▶ _Prompt_
Output nothing but the line containing "Zum Shop (565, 555)" and the lines after it through the end of the material below, each reproduced exactly.

▶ _Stored data_

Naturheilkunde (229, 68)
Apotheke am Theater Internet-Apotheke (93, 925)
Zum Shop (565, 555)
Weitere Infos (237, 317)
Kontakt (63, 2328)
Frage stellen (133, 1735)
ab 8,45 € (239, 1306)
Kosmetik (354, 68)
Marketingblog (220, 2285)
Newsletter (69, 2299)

▶ _Answer to this problem_
Zum Shop (565, 555)
Weitere Infos (237, 317)
Kontakt (63, 2328)
Frage stellen (133, 1735)
ab 8,45 € (239, 1306)
Kosmetik (354, 68)
Marketingblog (220, 2285)
Newsletter (69, 2299)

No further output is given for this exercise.